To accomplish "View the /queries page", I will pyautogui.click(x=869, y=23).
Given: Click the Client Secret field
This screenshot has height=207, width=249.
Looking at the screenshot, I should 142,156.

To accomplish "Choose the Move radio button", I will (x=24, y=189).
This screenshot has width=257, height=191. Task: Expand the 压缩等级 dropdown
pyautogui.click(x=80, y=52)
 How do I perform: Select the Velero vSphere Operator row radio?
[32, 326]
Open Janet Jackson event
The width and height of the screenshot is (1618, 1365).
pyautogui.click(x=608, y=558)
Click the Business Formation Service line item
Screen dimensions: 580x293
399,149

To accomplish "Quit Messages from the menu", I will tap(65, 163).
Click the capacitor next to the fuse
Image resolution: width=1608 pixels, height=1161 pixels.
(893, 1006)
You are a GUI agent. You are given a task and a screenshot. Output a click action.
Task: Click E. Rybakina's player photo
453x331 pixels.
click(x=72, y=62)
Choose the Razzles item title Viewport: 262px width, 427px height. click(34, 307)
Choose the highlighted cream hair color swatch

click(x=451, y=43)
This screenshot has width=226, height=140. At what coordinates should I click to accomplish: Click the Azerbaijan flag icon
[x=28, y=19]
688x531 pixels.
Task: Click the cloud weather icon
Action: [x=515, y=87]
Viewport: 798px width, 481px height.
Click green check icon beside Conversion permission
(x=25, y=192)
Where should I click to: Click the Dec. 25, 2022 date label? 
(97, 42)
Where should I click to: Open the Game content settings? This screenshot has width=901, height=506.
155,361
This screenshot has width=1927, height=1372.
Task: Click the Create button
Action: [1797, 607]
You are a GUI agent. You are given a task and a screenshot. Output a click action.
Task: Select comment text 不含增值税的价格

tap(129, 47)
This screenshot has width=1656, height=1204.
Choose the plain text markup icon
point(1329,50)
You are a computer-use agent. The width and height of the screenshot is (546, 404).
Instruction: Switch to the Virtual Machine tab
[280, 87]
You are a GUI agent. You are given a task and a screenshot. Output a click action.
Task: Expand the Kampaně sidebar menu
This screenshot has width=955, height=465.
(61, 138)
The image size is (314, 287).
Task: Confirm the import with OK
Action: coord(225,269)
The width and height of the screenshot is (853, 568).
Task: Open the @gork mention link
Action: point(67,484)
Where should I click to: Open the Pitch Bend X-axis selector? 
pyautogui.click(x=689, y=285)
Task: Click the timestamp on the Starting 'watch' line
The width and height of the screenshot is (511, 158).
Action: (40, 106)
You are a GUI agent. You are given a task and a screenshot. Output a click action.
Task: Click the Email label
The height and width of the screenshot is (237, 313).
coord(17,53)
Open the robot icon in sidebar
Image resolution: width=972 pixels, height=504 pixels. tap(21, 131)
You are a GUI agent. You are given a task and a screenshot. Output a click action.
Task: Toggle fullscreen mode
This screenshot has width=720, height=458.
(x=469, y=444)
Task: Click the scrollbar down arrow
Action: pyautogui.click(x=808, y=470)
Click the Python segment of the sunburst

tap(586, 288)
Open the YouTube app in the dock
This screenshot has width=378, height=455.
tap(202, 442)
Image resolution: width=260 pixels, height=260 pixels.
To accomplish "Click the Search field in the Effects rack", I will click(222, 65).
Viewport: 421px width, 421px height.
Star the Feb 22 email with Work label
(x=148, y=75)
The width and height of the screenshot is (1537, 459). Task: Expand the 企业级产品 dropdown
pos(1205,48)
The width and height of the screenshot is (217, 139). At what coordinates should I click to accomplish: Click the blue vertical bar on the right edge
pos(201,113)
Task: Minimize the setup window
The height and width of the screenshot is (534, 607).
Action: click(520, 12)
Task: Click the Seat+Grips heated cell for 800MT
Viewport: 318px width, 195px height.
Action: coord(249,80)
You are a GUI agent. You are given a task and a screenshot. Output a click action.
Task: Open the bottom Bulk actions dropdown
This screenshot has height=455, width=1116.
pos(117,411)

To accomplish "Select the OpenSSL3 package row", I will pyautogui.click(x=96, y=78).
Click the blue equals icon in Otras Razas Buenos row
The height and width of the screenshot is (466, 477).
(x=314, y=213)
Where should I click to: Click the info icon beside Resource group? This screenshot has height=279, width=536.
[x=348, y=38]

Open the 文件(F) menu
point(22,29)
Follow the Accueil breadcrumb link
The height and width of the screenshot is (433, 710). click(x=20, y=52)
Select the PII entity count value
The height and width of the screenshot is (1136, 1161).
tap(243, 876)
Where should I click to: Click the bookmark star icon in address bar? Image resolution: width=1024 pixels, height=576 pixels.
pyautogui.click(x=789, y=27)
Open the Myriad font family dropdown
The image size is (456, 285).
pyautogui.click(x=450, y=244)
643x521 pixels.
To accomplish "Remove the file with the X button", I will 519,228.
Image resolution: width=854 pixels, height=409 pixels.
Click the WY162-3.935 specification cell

________________________

What is needed:
Only the lines containing "field" are needed; copy each of them from the data.

Exercise answer:
Given: Click the Client Secret field
To accomplish "Click the Search field in the Effects rack", I will click(222, 65).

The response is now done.